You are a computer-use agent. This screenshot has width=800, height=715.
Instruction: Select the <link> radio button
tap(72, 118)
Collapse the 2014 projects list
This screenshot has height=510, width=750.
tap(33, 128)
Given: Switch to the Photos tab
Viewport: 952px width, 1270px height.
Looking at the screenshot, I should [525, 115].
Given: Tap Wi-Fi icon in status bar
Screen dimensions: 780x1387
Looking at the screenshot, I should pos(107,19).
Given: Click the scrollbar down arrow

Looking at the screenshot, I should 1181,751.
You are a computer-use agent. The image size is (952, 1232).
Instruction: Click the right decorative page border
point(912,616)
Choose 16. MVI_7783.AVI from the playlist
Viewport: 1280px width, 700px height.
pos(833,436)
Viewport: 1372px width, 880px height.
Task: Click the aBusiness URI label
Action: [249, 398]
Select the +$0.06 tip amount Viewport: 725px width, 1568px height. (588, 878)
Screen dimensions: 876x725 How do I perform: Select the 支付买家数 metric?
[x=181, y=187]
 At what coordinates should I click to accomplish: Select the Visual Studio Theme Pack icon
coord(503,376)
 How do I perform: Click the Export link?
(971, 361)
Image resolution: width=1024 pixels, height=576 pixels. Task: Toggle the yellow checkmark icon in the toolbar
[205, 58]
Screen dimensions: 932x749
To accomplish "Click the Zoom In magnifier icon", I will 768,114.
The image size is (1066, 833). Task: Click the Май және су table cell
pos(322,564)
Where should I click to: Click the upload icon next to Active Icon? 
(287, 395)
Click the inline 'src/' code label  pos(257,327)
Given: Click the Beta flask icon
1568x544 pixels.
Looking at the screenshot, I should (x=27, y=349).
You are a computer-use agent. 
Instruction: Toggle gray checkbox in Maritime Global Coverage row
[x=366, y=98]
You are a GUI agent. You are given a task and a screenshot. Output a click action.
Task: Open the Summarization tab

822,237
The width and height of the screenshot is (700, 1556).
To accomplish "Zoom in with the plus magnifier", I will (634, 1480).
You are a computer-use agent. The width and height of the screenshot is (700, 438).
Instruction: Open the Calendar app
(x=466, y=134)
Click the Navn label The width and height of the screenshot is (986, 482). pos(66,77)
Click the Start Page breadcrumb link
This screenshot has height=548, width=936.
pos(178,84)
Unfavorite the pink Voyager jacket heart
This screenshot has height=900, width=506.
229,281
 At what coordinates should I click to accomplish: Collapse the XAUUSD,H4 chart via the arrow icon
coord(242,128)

────────

WHAT YOU SHOULD DO = The entries shown above should be duplicated exactly.

WRITTEN RESPONSE =
You are a computer-use agent. This screenshot has width=800, height=715.
Instruction: Select the <link> radio button
tap(72, 118)
Collapse the 2014 projects list
This screenshot has height=510, width=750.
tap(33, 128)
Given: Switch to the Photos tab
Viewport: 952px width, 1270px height.
Looking at the screenshot, I should [525, 115].
Given: Tap Wi-Fi icon in status bar
Screen dimensions: 780x1387
Looking at the screenshot, I should pos(107,19).
Given: Click the scrollbar down arrow

Looking at the screenshot, I should 1181,751.
You are a computer-use agent. The image size is (952, 1232).
Instruction: Click the right decorative page border
point(912,616)
Choose 16. MVI_7783.AVI from the playlist
Viewport: 1280px width, 700px height.
pos(833,436)
Viewport: 1372px width, 880px height.
Task: Click the aBusiness URI label
Action: [249, 398]
Select the +$0.06 tip amount Viewport: 725px width, 1568px height. (588, 878)
Screen dimensions: 876x725 How do I perform: Select the 支付买家数 metric?
[x=181, y=187]
 At what coordinates should I click to accomplish: Select the Visual Studio Theme Pack icon
coord(503,376)
 How do I perform: Click the Export link?
(971, 361)
Image resolution: width=1024 pixels, height=576 pixels. Task: Toggle the yellow checkmark icon in the toolbar
[205, 58]
Screen dimensions: 932x749
To accomplish "Click the Zoom In magnifier icon", I will 768,114.
The image size is (1066, 833). Task: Click the Май және су table cell
pos(322,564)
Where should I click to: Click the upload icon next to Active Icon? 
(287, 395)
Click the inline 'src/' code label  pos(257,327)
Given: Click the Beta flask icon
1568x544 pixels.
Looking at the screenshot, I should (x=27, y=349).
You are a computer-use agent. 
Instruction: Toggle gray checkbox in Maritime Global Coverage row
[x=366, y=98]
You are a GUI agent. You are given a task and a screenshot. Output a click action.
Task: Open the Summarization tab

822,237
The width and height of the screenshot is (700, 1556).
To accomplish "Zoom in with the plus magnifier", I will (634, 1480).
You are a computer-use agent. The width and height of the screenshot is (700, 438).
Instruction: Open the Calendar app
(x=466, y=134)
Click the Navn label The width and height of the screenshot is (986, 482). pos(66,77)
Click the Start Page breadcrumb link
This screenshot has height=548, width=936.
pos(178,84)
Unfavorite the pink Voyager jacket heart
This screenshot has height=900, width=506.
229,281
 At what coordinates should I click to accomplish: Collapse the XAUUSD,H4 chart via the arrow icon
coord(242,128)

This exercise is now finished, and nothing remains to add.